**Tareas por hacer**
1: Saca del relato sobre Martín Sombra el trozo que va de "Se puso a deambular" a "y pedía limosna.", con esas dos partes incluidas, y cópialo sin cambiar nada.
2: Sigue escribiendo el relato sobre Martín Sombra a partir de su última frase.

**Texto para leer**
--- --- ---
Y aunque sigo sin acordarme del pueblo del sur del
Tolima donde nació Martín Sombra, tengo nítidamente grabada la historia que me
contó, acomodado a sus anchas en una muy bien pulida silla de palos.
Tras huir de su pueblo natal, que había sido atacado
y quemado por los chulavitas, fue a dar a Ibagué convertido en un
huérfano más de los miles que iba dejando la violencia. Todavía era adolescente
cuando llegó a la capital del departamento del Tolima. La pequeña urbe, situada
en un valle entre las cordilleras occidental y central, apenas llegaba a los 35
mil habitantes.
–Máximo tendría 12 años cuando llegué a Ibagué,
rememora Sombra mientras aprovecha para hacer las cuentas de su edad: nació en
el 39 o sea que ronda los 70.
Se puso a deambular en busca de cualquier trabajo y
el único que consiguió fue el de cotero, cargando bultos de arroz en la
galería. No le pagaban con dinero sino con dos platos de comida al día y con un
lugarcito para dormir, en el rincón de una de las bodegas, entre los bultos de
papa. El peso de lo que cargaba era superior a sus fuerzas, diezmadas por el
hambre, y el jovencito sufría de mala manera, así que una madrugada se fue sin
decirle nada a nadie y su puso a vagar sin rumbo. Caminaba por toda la ciudad,
dormía en la calle y pedía limosna.
–Estaba tan flaco que yo veía la cara de lástima de
la gente cuando me miraba.
Llevaba semanas sin bañarse, comiendo pan y sobras
que le regalaban casi siempre señoras caritativas. El creía haberle oído a su
madre que Ibagué vivía una tía y pensaba que si caminaba y caminaba, algún día
la encontraría.
En esas desgracias andaba Martín Sombra cuando se le
apareció la virgen. Y le llegó, como debía ser, en forma de monjita: él dormía
una mañana bajo el alero de una casa cuando una mujer vestida con hábitos muy
blancos lo despertó tocándolo varias veces en el hombro. Sombra la vio entre la
bruma de sus ojos recién abiertos y pensó que Dios por fin se había compadecido
de sus sufrimientos.
Aquella mujer providencial le pareció una reina: era
joven y sus negrísimos ojos brillaban y contrastaban con el blanco de la
pañoleta que le cubría la cabeza. La monja lo tomó de un brazo y sin darle
tiempo de preguntar nada, lo condujo en unos minutos a la puerta enorme y
maciza del convento. Entraron y lo primero que hizo la monja no fue darle
comida, como él ansiaba, sino bañarlo. El jovencito quiso asearse solo, pero la
monjita insistió en restregarlo con cepillo y estropajo. Cuando salió del baño,
le dieron unas ropas de hombre que le quedaron grandes, pero estaban limpias.
Después lo llevaron a un comedor con una mesa enorme y le dieron comida. Allí,
el joven Martín vio por primera vez a otros niños que estaban bajo el abrigo
del convento. Todos trabajaban en la cocina o en el huerto y tenían un
alojamiento con camas y colchones y sábanas, donde le asignaron su espacio: lo
ubicaron en la cama más cercana a la puerta y cuando puso su cabeza en la
almohada, quedó fundido.
--- --- ---
**Datos registrados**
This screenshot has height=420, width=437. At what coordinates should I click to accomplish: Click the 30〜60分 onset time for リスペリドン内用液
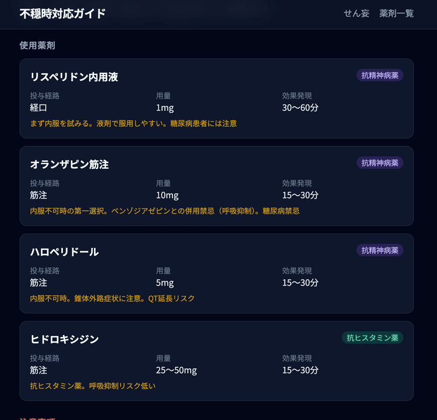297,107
--- --- ---
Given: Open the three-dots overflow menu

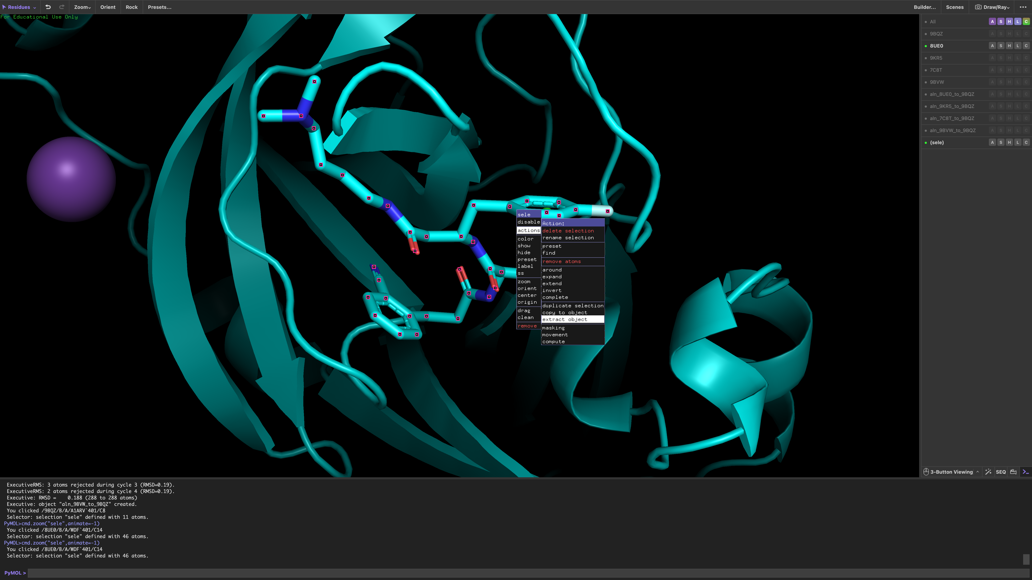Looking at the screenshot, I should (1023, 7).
--- --- ---
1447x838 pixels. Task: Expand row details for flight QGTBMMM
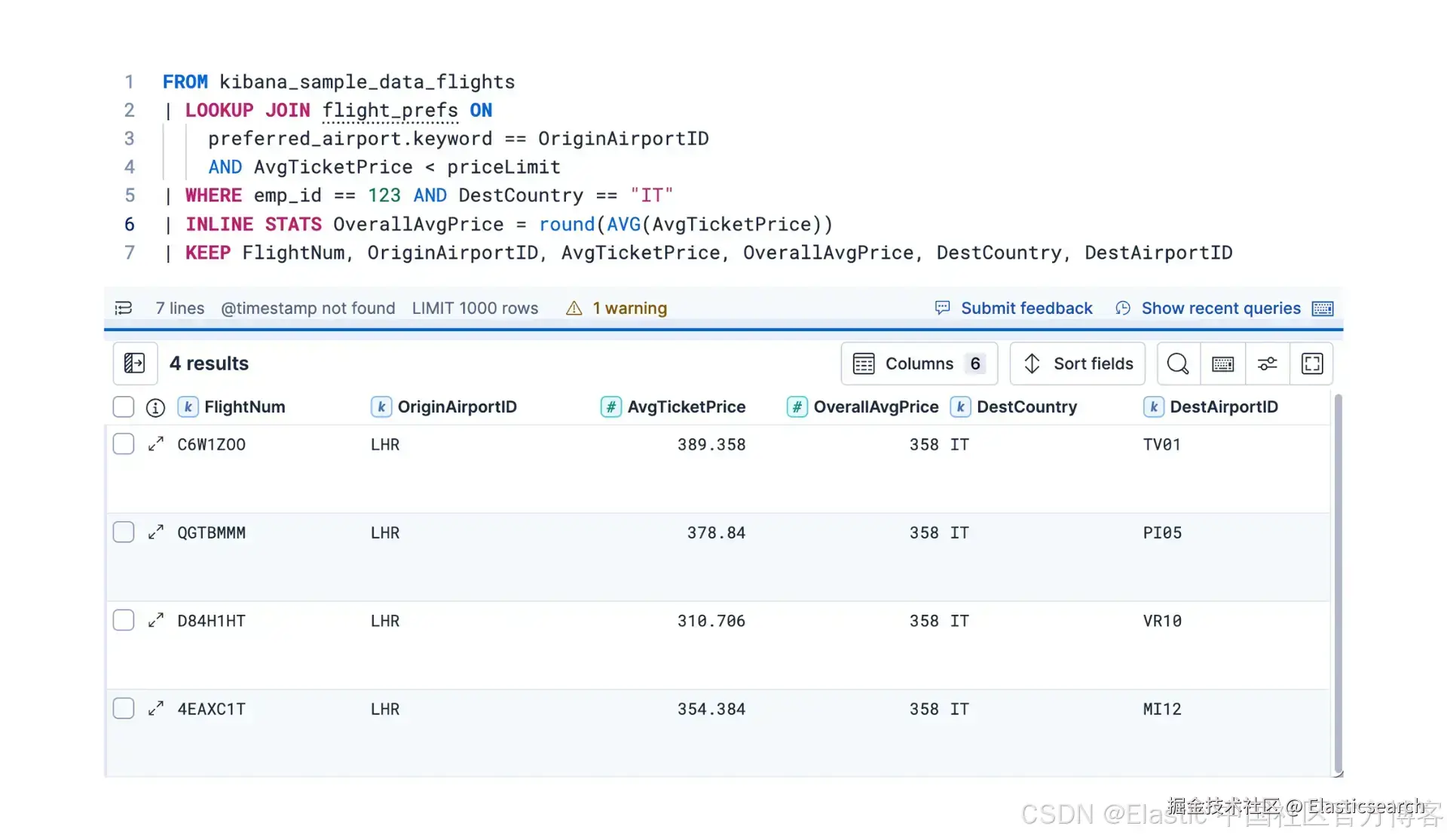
--- --- ---
**Las respuestas**
1:
Se puso a deambular en busca de cualquier trabajo y
el único que consiguió fue el de cotero, cargando bultos de arroz en la
galería. No le pagaban con dinero sino con dos platos de comida al día y con un
lugarcito para dormir, en el rincón de una de las bodegas, entre los bultos de
papa. El peso de lo que cargaba era superior a sus fuerzas, diezmadas por el
hambre, y el jovencito sufría de mala manera, así que una madrugada se fue sin
decirle nada a nadie y su puso a vagar sin rumbo. Caminaba por toda la ciudad,
dormía en la calle y pedía limosna.

2:
De repente, cuando ya todo estaba en penumbras,
sintió una mano que lo jalaba. Se percató al instante de que era la misma mano
que lo había conducido al convento aquella mañana milagrosa y se dejó llevar de
nuevo, dócilmente. Todo estaba muy oscuro, pero recuerda que caminó por un
largo corredor y luego entró a un pequeño cuarto, que era el aposento de la
monjita. Ella cerró la puerta y no le dio tiempo de pronunciar palabra: le
quitó los calzoncillos, que era su única prenda, y lo acostó en la cama. En
segundos, su virgen providencial también se desnudó y se le subió encima hasta
que el sintió que se asfixiaba, pero no por el peso de la monja sino por los
besos que ella le daba en la boca. La monjita también le dio besos por allá,
abajo, y después lo hizo subirse encima de su cuerpo, abrió mucho las piernas y
se metió entre ellas lo que antes tenía en la boca.
Fue la primera vez que Martín estuvo con una mujer y
le quedó gustando. A la monjita también, pues cada noche, religiosamente, ella
iba por su muchacho y se lo llevaba al aposento. Hasta que los pillaron.
–Fue por una sapiada –recuerda Sombra.
El que sapió fue un sardino que estaba celoso
pues la monjita se lo comía a él antes de la llegada de Sombra. El escándalo
fue mayúsculo y la madre superiora llamó a la policía; la monjita salió con el
cuento de que había sido violada.
Relata Sombra que en aquellos momentos volvió a
sentir el peligro rondándolo, cerró los ojos y se imaginó en el reformatorio,
preso quien sabe por cuantos años, así que pegó un brinco, saltó una tapia,
cruzó una alambrada y corrió sin parar hasta el amanecer, hasta el mediodía y
hasta la noche, huyendo sin rumbo fijo. Terminó su carrera en una casa de
campesinos que le dieron albergue y un plato de arroz con huevo. Durmió
profundamente y al otro día, cuando abrió los ojos, presenció la escena que
cambiaría su vida para siempre.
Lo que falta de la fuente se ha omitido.